Aufgabe 1 — Gib aus den Einträgen nur die Zeilen von der Zeile mit „You are a GUI“ bis einschließlich der Zeile mit „point(830,11)“ unverändert wieder und lass die Bilder dabei weg.

Text —
##########

Dieses Geständnis erweist die salbungsvollen Worte auf Goethe im Kreise der Trauergemeinde als lediglich taktisch gelöste Pflichtaufgabe ohne menschliche Anteilnahme. Umso bitterer klingt dies vor dem Hintergrund, dass Goethe Röhr als vermeintlichen Vertreter einer von Toleranz und Vernunft geprägten Theologie stets geschätzt und ihn zeitweise gar als seinen Testamentsvollstrecker in Erwägung gezogen hatte. An Herzog Carl August schrieb er anlässlich von Röhrs Antrittsbesuch am 6. Oktober 1820 aus Jena: [...] ich befreundete mich alsobald mit ihm; an guter Wirkung, die von ihm ausgehen wird, zweifle ich keineswegs; persönlich aber freut mich sehr die Hoffnung, daß ich mit ihm in ein gutes Verhältniß werde treten können.

Obwohl man sich in den Folgejahren regelmäßig begegnete, scheint Röhr von Anfang an innerlich distanziert geblieben zu sein - und in diesem Sinne wirken seine Abschiedsworte über den dezidirte[n] Nichtkrist[en][28] Goethe in der Fürstengruft konsequent.

##########

Extrahierte Einträge —
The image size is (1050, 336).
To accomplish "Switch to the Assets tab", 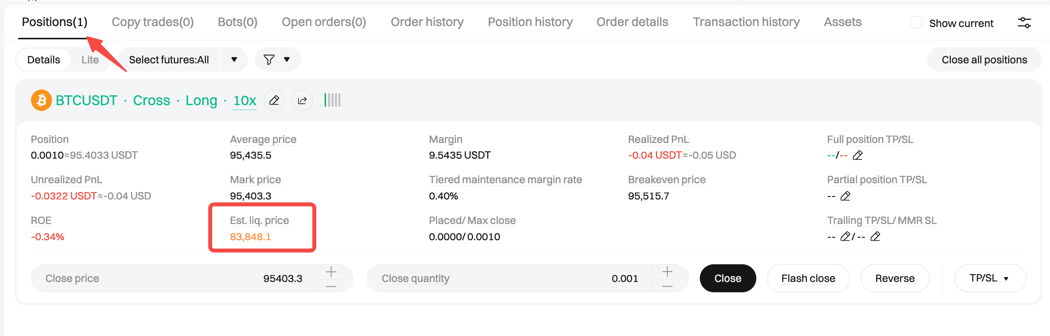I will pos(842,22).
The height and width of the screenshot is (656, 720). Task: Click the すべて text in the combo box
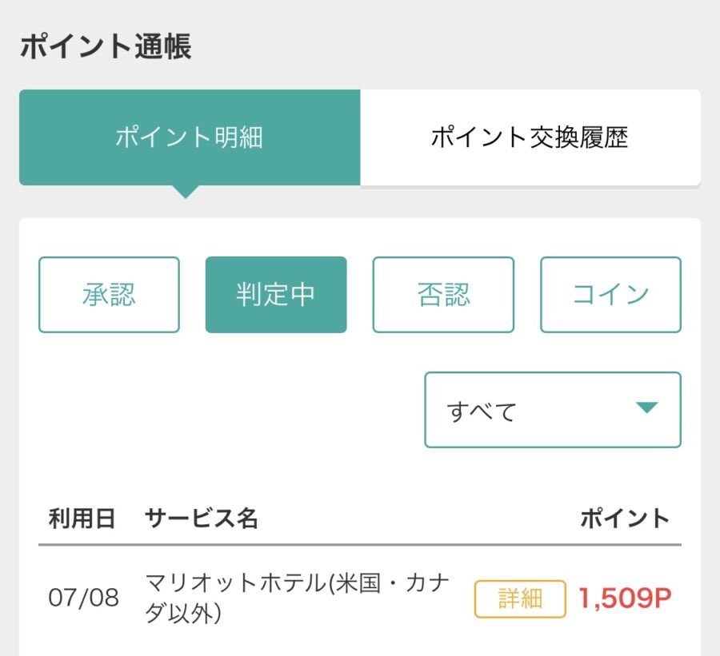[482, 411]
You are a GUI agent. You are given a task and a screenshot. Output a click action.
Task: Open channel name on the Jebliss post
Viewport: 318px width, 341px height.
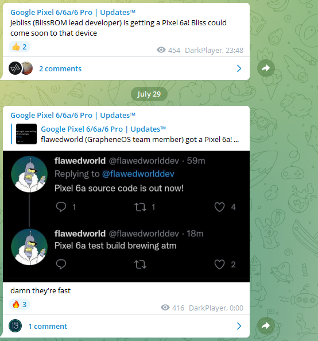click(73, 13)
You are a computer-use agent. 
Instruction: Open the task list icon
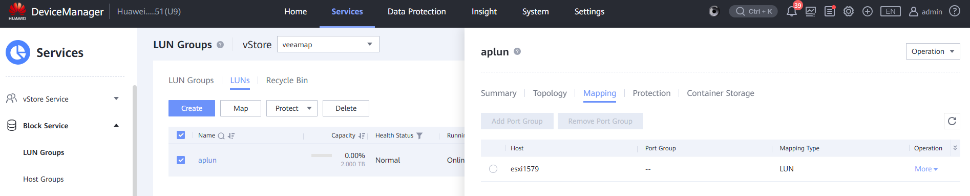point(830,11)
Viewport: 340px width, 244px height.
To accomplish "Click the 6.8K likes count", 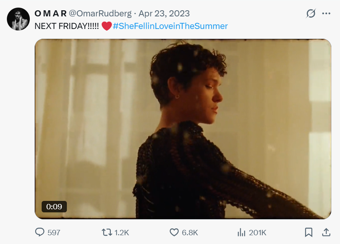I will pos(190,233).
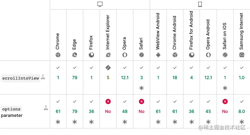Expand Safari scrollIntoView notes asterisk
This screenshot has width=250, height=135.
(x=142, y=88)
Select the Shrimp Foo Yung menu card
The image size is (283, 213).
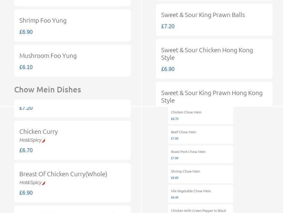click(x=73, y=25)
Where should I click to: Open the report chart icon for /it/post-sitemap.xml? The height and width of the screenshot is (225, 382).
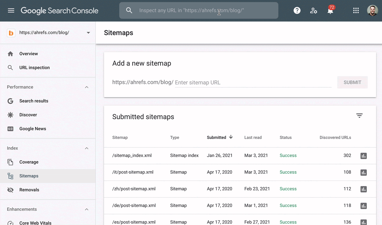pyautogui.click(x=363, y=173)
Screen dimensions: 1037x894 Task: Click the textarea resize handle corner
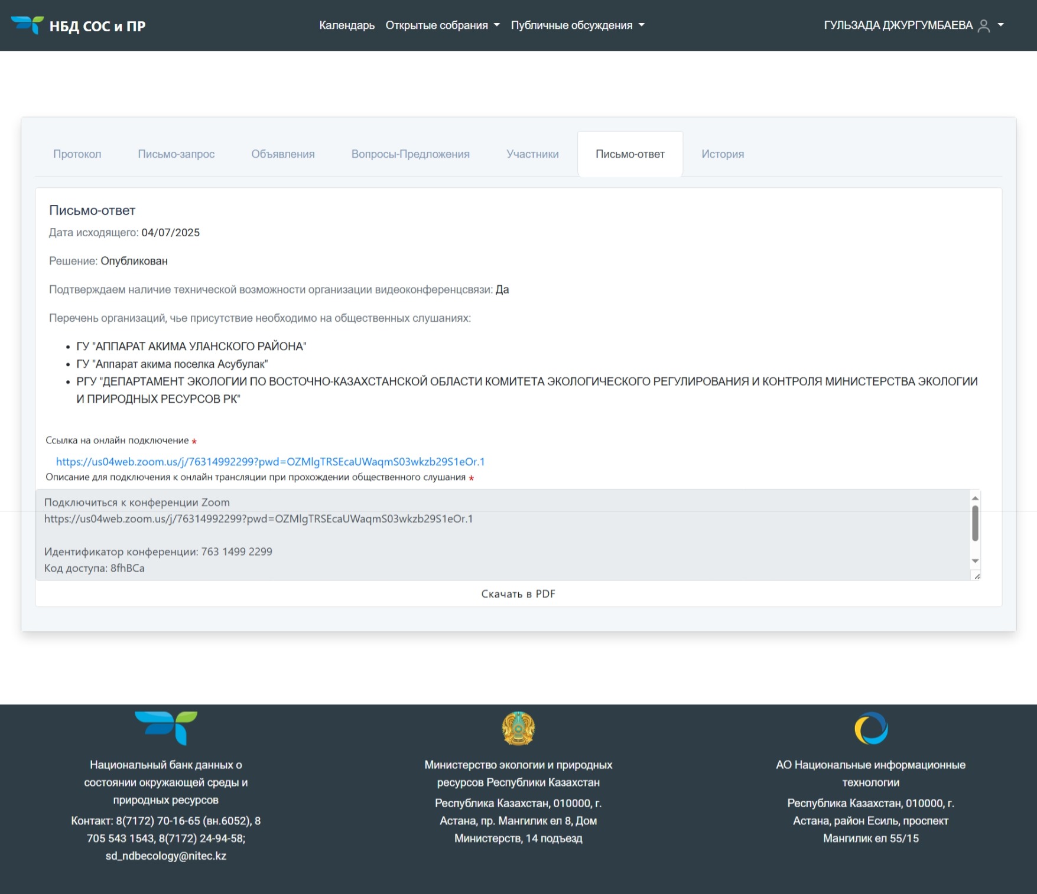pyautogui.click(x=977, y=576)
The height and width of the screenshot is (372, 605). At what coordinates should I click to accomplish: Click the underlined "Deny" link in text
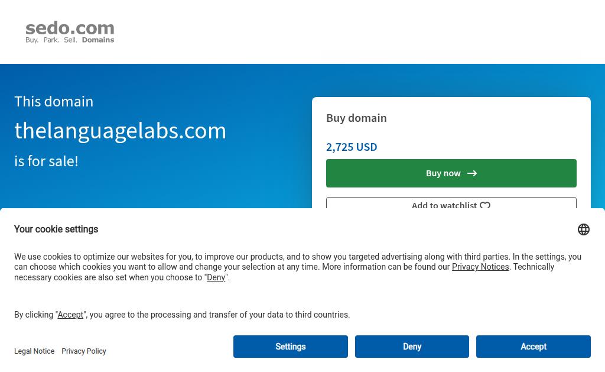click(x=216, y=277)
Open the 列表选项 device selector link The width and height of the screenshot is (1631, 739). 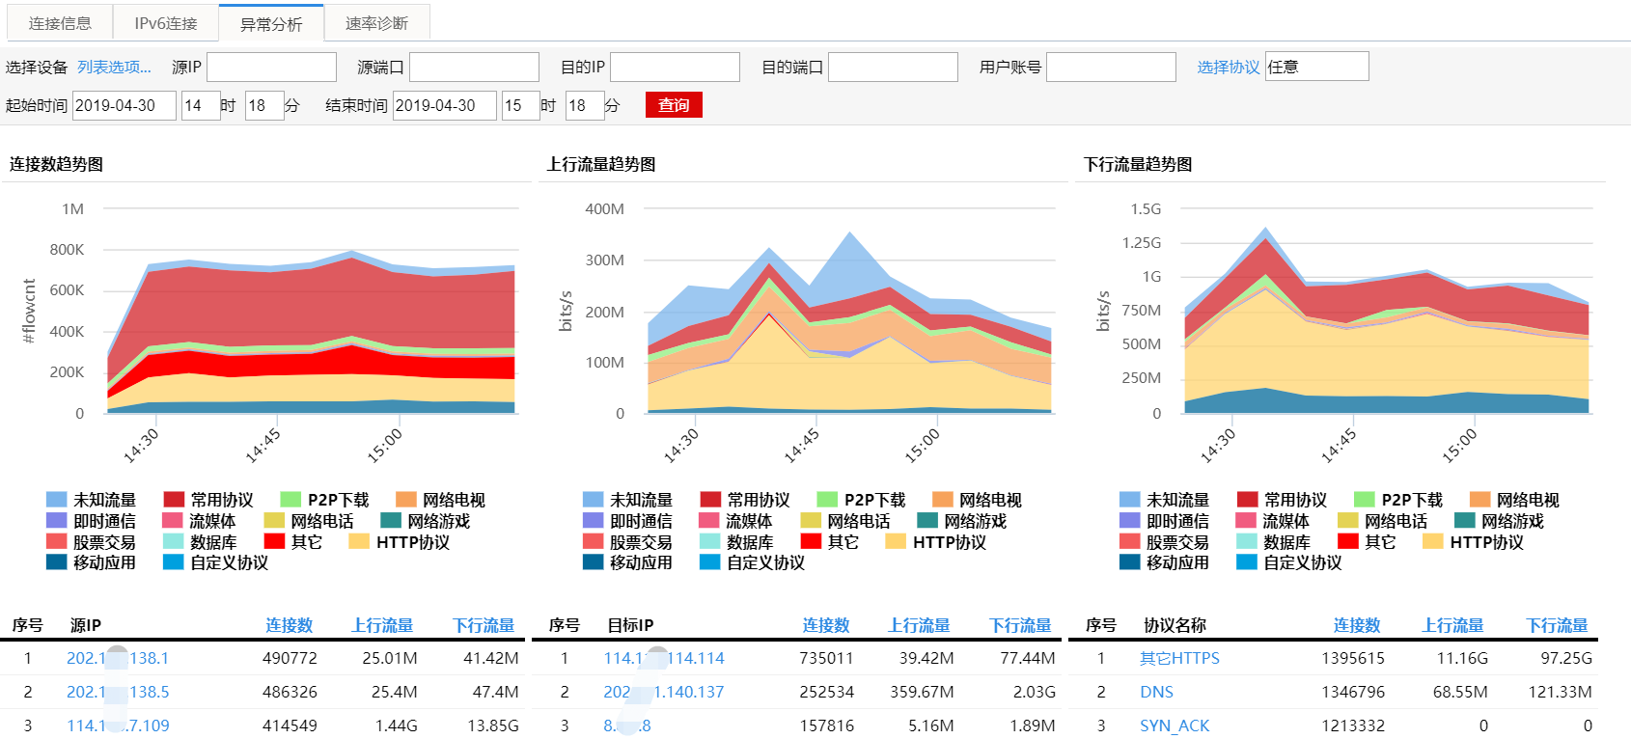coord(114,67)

##########

Aufgabe 2 — Übersetze den folgenden Satz aus dem Text über Goethe und Röhr ins Englische: „Umso bitterer klingt dies vor dem Hintergrund, dass Goethe Röhr als vermeintlichen Vertreter einer von Toleranz und Vernunft geprägten Theologie stets geschätzt und ihn zeitweise gar als seinen Testamentsvollstrecker in Erwägung gezogen hatte.“

Lösung 1 —
You are a GUI agent. You are given a task and a screenshot. Output a click action.
Task: Open channel name on the Jebliss post
Viewport: 318px width, 341px height.
click(73, 13)
You are a computer-use agent. 
Instruction: Open the task list icon
point(830,11)

Lösung 2 — This sounds all the more bitter given that Goethe had always esteemed Röhr as a supposed representative of a theology shaped by tolerance and reason, and had at times even considered him as his executor.